===== Provided records =====

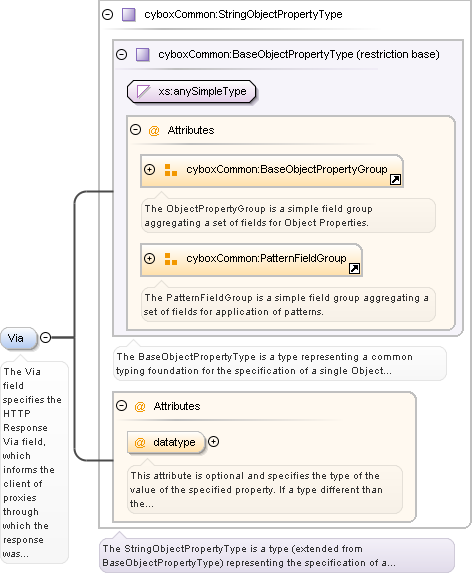Follow the PatternFieldGroup reference arrow icon
The image size is (473, 576).
point(354,269)
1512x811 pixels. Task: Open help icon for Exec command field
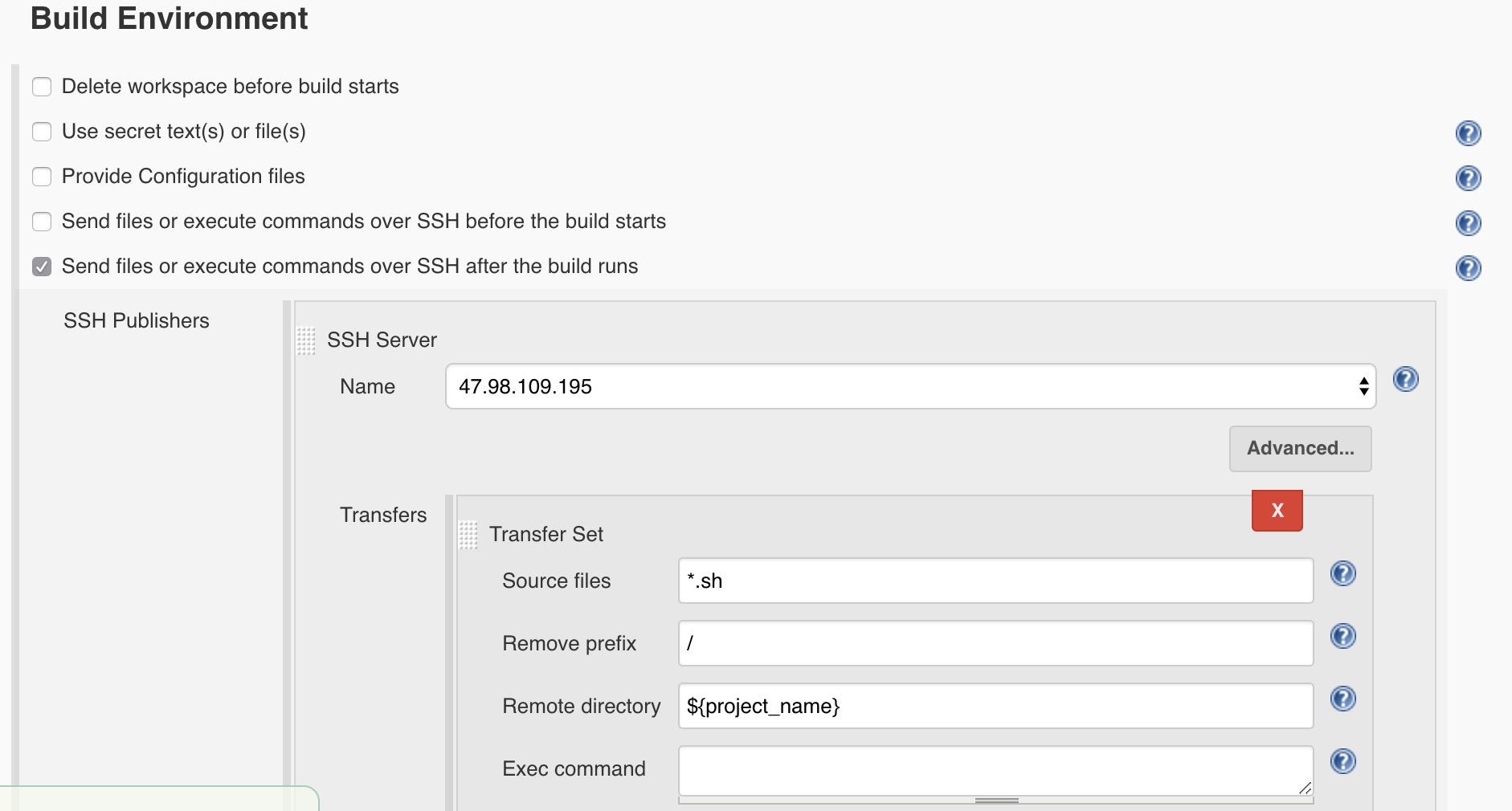(1342, 761)
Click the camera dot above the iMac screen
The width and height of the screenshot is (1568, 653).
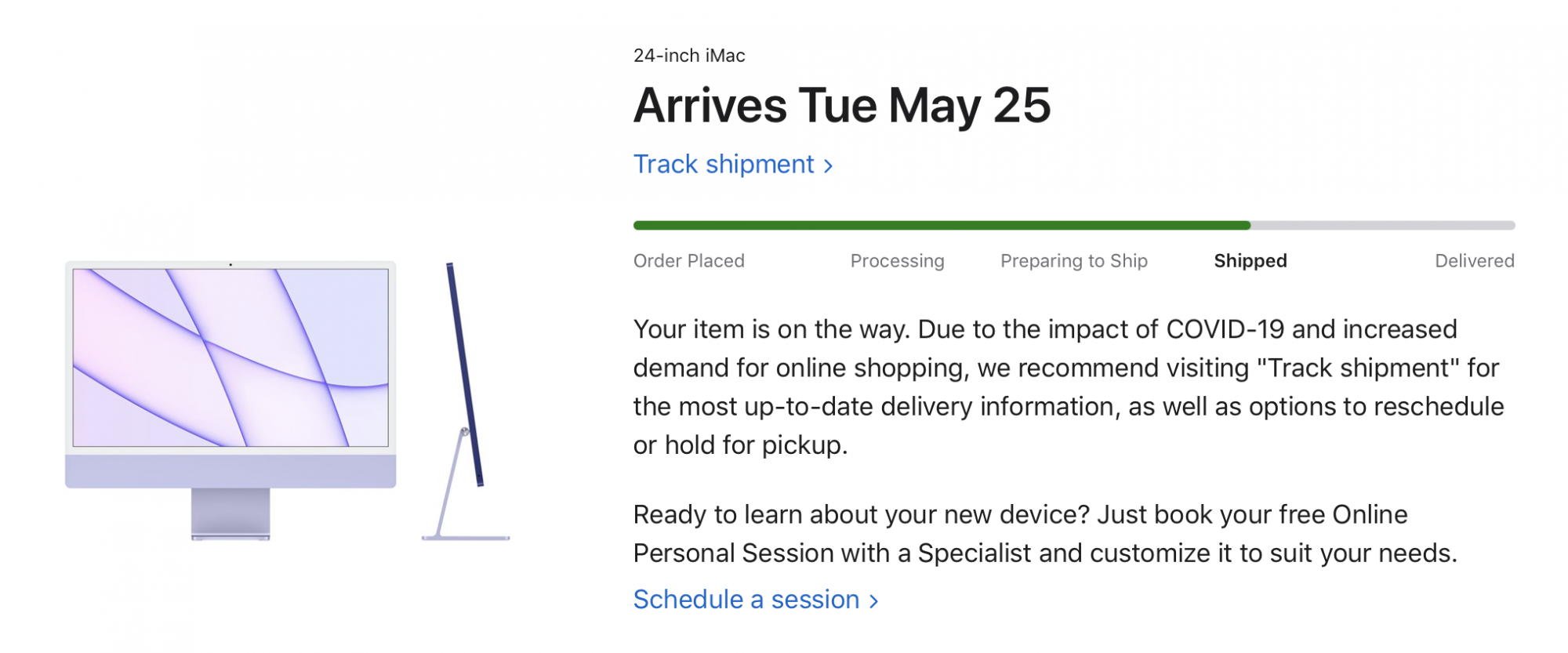click(x=230, y=265)
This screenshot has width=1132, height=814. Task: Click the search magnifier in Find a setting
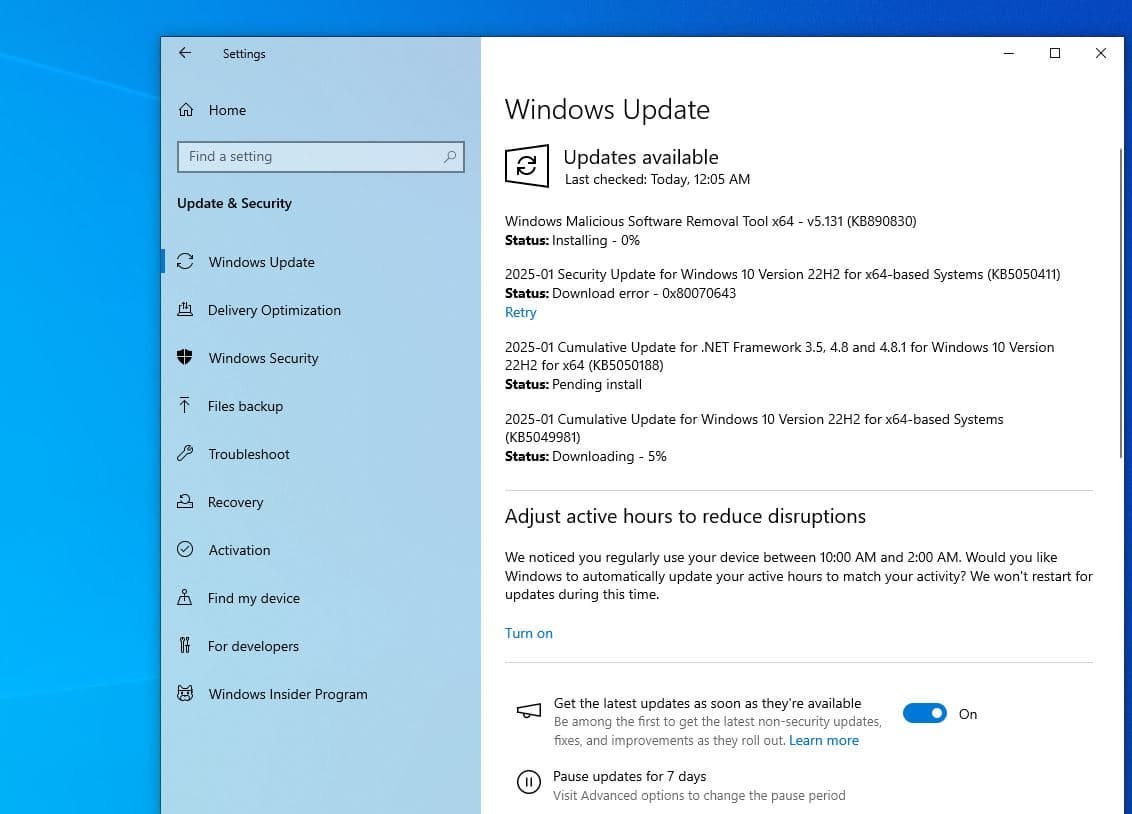pos(450,157)
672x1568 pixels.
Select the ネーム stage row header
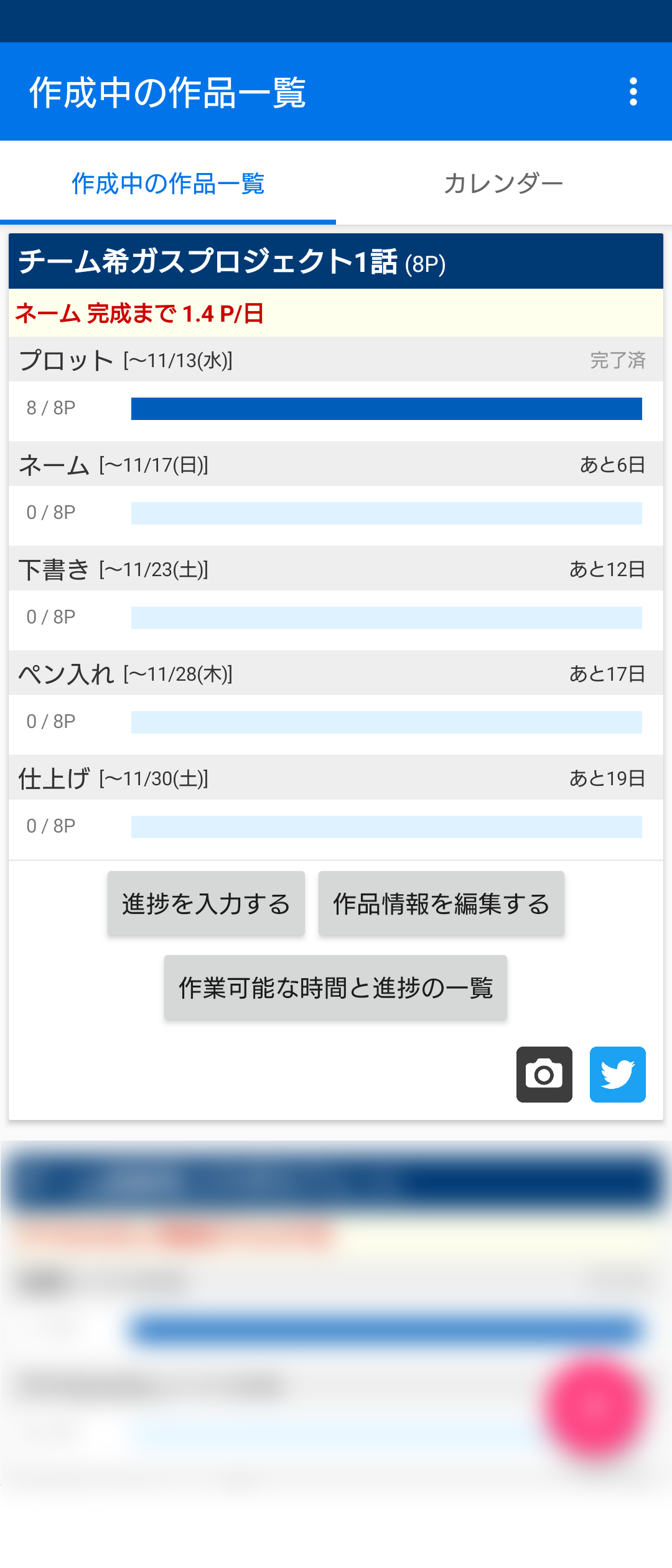336,464
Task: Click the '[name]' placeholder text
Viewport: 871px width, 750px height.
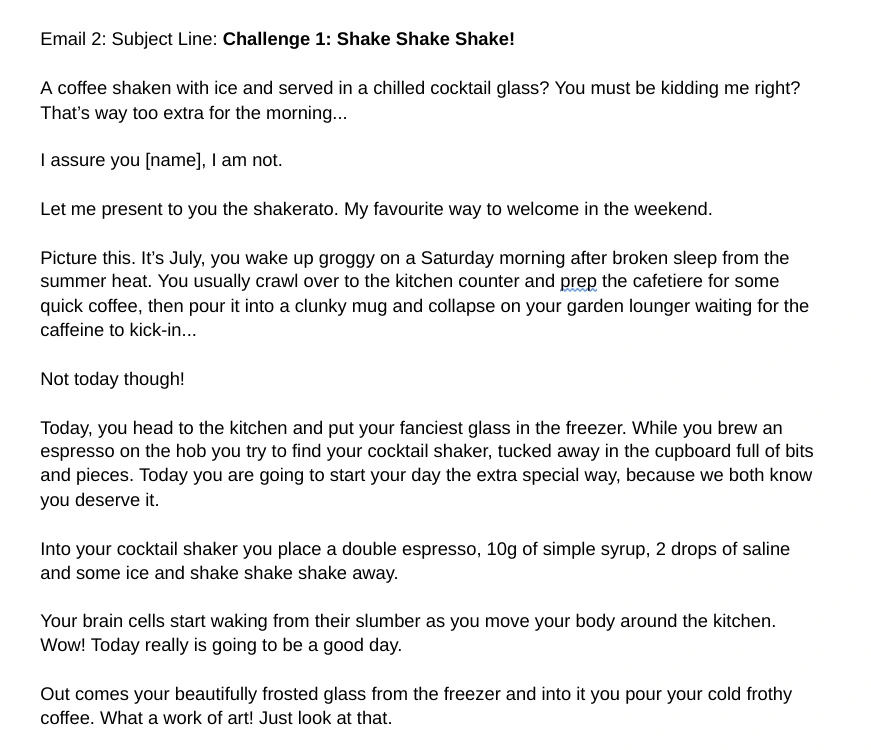Action: coord(173,161)
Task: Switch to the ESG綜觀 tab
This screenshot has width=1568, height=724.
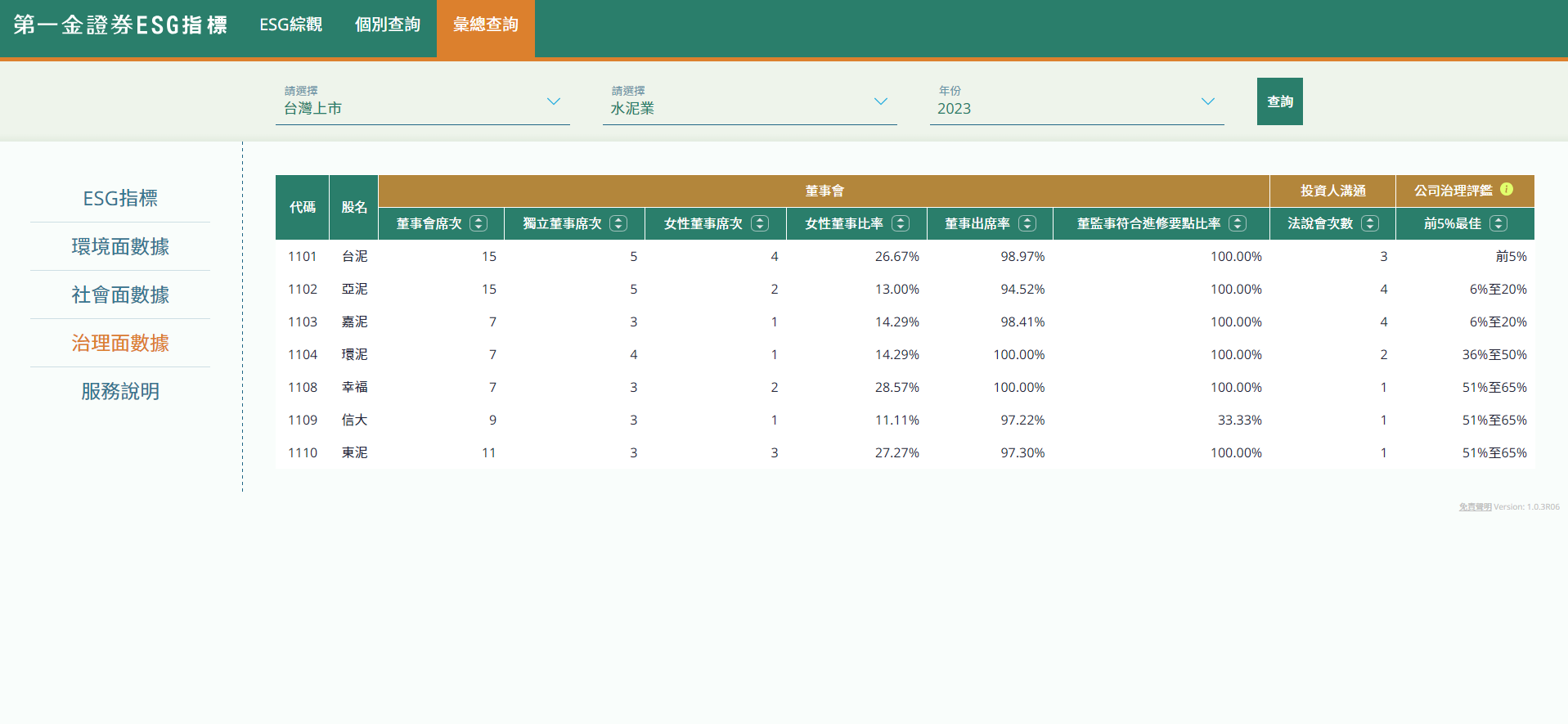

=====

What the exercise asks |
Duplicate all of the records above line for line, leaving out the pictures.

Result |
Follow the PatternFieldGroup reference arrow icon
The image size is (473, 576).
point(354,269)
1512x811 pixels. Task: Open help icon for Exec command field
(1342, 761)
Click the camera dot above the iMac screen
The width and height of the screenshot is (1568, 653).
click(x=230, y=265)
This screenshot has width=1132, height=814. Task: Click the search magnifier in Find a setting
pos(450,157)
672x1568 pixels.
Select the ネーム stage row header
336,464
Task: Click the '[name]' placeholder text
Viewport: 871px width, 750px height.
Action: coord(173,161)
Task: Switch to the ESG綜觀 tab
This screenshot has width=1568, height=724.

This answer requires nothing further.